■ Written request 1 ■
The forum discussion below about keeping a browser on an SSD suggests several ways to free up space on the OS SSD. List every one of them.
■ Written request 2 ■
Write the next reply in the forum discussion below about keeping a browser and its cache on an SSD. Pick up after its final post.

■ Document ■
--------

I have been a Chrome user for a few years and do use the apps and such so it may not have actually expanded to 500MB 'til I logged in :D
 
I would not worry with 500MB on a 250GB SSD... Your browser is one of the most frequently used software so it makes sense for it to be on the SSD anyways.
 
as others have said keep it on the SSD for speed.

if your worried about space and you have nothing you need on the OS SSD disable system restore, clear out old windows updates, lower down the page file and disable hibernation etc
 
The software is free and most people have ~16GB of RAM these days :confused:
also is a lot faster so not sure about "no performance gains" :confused:

You're not going to notice the difference between having a browser cache on a RAM disk vs on the SSD. There's absolutely no point having it anywhere except on the SSD.

--------

■ Record excerpts ■

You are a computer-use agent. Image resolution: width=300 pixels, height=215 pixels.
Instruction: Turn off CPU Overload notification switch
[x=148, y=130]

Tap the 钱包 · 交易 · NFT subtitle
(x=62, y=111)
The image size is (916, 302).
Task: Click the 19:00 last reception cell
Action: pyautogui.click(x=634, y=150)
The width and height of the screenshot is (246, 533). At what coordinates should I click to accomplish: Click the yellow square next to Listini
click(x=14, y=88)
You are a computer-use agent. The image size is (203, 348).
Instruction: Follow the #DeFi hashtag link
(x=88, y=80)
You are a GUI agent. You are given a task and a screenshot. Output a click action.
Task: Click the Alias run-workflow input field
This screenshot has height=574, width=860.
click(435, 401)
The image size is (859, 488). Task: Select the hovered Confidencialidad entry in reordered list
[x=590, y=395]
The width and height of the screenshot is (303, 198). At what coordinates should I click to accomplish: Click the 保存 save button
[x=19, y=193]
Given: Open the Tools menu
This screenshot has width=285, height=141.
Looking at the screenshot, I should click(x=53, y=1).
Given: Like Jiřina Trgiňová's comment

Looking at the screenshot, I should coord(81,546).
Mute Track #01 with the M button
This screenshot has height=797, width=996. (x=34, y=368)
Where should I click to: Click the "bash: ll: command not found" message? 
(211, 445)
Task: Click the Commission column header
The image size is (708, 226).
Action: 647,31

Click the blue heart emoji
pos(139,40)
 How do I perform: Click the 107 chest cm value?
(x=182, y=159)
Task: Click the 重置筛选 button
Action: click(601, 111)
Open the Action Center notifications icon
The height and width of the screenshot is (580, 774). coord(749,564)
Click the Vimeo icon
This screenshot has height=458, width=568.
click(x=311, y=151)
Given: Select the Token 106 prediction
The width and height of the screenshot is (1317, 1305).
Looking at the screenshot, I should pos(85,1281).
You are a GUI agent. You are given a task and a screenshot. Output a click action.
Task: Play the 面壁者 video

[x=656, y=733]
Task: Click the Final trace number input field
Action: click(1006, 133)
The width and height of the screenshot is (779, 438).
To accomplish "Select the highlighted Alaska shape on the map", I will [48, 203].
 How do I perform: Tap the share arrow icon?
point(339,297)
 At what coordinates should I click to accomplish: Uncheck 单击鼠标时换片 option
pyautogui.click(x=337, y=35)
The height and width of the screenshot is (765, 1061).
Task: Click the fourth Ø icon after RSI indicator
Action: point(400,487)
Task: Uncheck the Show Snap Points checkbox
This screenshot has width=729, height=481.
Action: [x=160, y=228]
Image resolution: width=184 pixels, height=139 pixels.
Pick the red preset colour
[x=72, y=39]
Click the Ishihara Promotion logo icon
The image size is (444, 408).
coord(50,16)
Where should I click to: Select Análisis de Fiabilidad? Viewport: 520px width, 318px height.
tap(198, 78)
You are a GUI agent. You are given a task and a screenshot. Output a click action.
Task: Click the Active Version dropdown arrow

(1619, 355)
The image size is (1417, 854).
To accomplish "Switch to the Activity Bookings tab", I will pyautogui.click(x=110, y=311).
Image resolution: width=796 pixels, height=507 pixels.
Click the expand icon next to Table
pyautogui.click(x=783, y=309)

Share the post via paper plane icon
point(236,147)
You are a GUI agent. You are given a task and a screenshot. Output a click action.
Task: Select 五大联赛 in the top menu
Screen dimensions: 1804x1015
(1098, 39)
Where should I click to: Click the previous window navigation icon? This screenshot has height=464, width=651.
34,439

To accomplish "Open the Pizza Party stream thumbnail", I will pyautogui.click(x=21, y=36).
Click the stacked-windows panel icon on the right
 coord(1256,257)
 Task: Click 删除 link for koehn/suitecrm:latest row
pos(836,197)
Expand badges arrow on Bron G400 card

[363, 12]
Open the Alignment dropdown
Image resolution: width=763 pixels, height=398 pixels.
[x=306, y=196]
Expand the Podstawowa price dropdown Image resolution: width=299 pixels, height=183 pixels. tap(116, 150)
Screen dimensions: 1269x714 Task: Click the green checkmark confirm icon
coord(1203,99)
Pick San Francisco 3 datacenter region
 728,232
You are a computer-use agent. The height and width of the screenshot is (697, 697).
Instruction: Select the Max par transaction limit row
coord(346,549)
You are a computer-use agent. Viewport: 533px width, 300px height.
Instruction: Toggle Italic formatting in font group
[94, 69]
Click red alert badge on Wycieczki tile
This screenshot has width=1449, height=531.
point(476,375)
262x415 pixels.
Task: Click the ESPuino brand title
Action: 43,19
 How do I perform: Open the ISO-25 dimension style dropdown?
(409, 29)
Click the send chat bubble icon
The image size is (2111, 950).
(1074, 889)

--------

■ Written reply 1 ■
- Disable system restore
- Clear out old Windows updates
- Lower down the page file
- Disable hibernation

■ Written reply 2 ■
My chrome install is 620 MB and I hardly use it... Just keep it on the SSD otherwise what is the point of having one if you won't use it
 
You're not going to notice the difference between having a browser cache on a RAM disk vs on the SSD. There's absolutely no point having it anywhere except on the SSD.
ramdisk-charts.jpg

I notice the difference in chrome, especially when I have multiple windows & sessions open for web development.

~500MB/s vs ~7500MB/s is a pretty big difference.
Seems much more responsive & loading is quicker.

Probably depends how many tabs etc you have running I guess.
 
In a benchmark, sure. In real-world usage the difference won't be anything like that.
Might be a variation with real-world usage but then that's pretty obvious...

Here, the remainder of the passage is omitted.